In pilotspeak the term “severe clear” describes a rare set of visibility conditions with an almost infinite amount of clarity, typically appearing after stormy weather. As fate would have it, those conditions presented themselves on the morning of 9/11. “It allowed the pilots to line up with the towers very easily and sometimes severe clear is so clear that the horizon mixes with the sky and creates different elements,” says former Marine Captain Mike Scotti, the subject of a compelling new documentary of the same title, which premieres today. “It’s also an allusion to the idea of infinite visibility as a means to see what it’s like to be in combat.” Scotti should know. After spending 12 years in the Corps, with tours in Afghanistan and the initial invasion of Baghdad with Operation Iraqi Freedom, a vivid imprint of the war was left on this New Jersey native. Scotti recorded his unit’s 40-day voyage on the USS Boxer and the ensuing march to Baghdad as source material for a book he intended to write when and if he survived. “I bought my first camera early on in my Marine Corps career just because I knew I wanted to take pictures of stuff, and I just like to tell stories,” says Scotti. “I never planned to make a documentary film, otherwise I would have shot things differently.”

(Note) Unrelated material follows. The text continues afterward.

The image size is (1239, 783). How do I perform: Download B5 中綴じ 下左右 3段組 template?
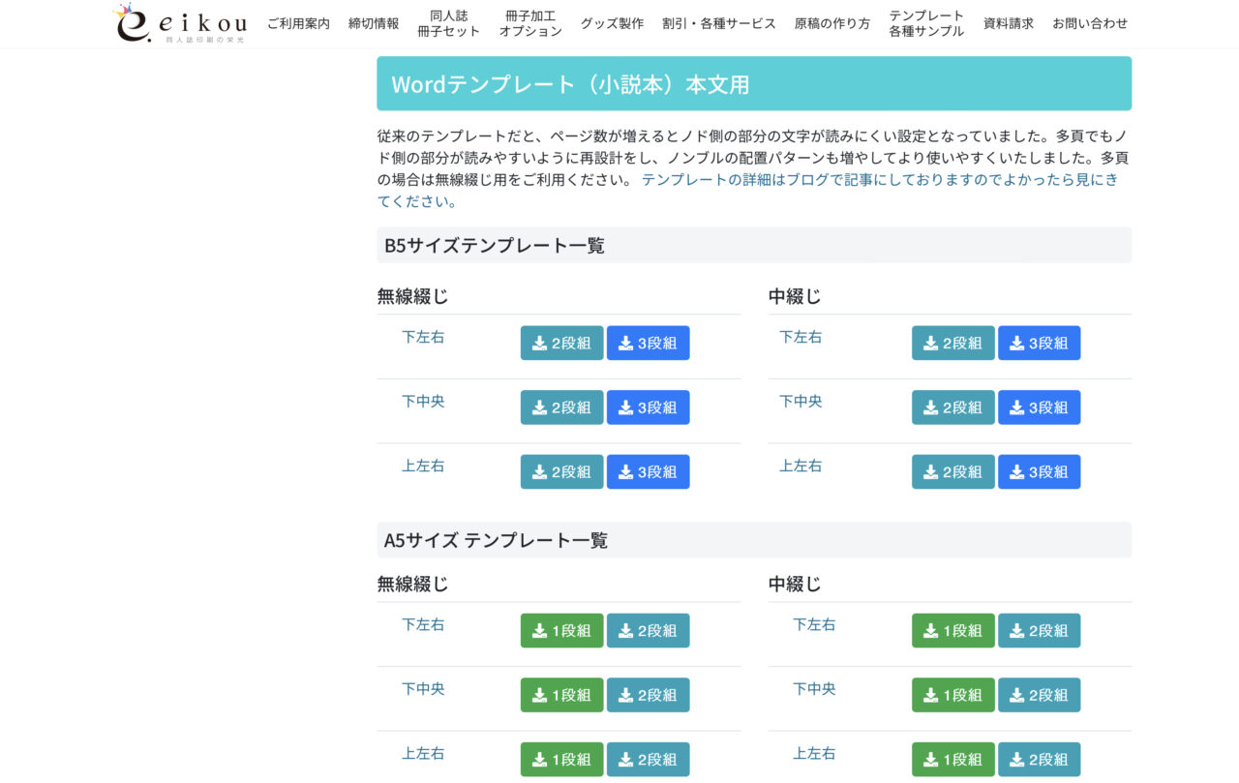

Pure of purpose when he started his deployment (armed with a picture of an old school friend who died in the World Trade Center attacks, which he intended to avenge in Iraq) Scotti, now 33, returns home after the invasion to find himself alone with feelings of disillusionment after realizing there were no WMDs—and perhaps no justification for the war. The only solace he finds is in his fellow marines and the mourning of his friend at Ground Zero.
Upon his return Scotti brought his tapes to NYU’s Tisch School to get them edited down so he could start writing. “I went there to find a student who could edit it cheaply, looking for a flyer on the wall where you can pull the tab off,” recalls Scotti. He was making a pitch to someone about the job in a hallway when an editor for documentary director Kristian Fraga overheard him, asked to see the tapes, and immediately called his boss after seeing the footage. “That’s how the whole thing started.” Directed by Fraga, who edited down 60 hours of footage from Scotti, which was shot and narrated from a camera and mic tied around his neck, and those of other Marines in his batallion, Severe Clear is an unflinching look at the grim realities of modern warfare amidst the majestic scenery of Babylon and other Iraqi towns. Interstitched with quick cuts, live and later-recorded narration from Scotti, and a disarming soundtrack that includes Blind Melon’s “No Rain,” this is a disturbing look into what men in war really think. Fraga explores the mental pivot in troops elated by bombing targets who ignore the mangled bodies of civilians in the streets, and the subsequent mental consequences brought on by the homefront.

“There’s tens of thousands of guys in Afghanistan and people aren’t even thinking about Afghanistan at this point. There’s a whole generation of hundreds of thousands of people who served and saw combat that are now back in the civilian world, and it doesn’t matter if they served in the Korean War, Vietnam, the Gulf War, or in 2003, or 2007 it’s all the same. The shit you see over there never leaves you, and you’re looking for that shared experience,” says Scotti, who is screening the doc for the Council on Foreign Relations next week. “Why I agreed to do this whole project was to show the world what it’s like to fight a war, it’s not my story or anybody’s story, it’s just so people have a better understanding of what veterans have gone through. It creates that shared experience.”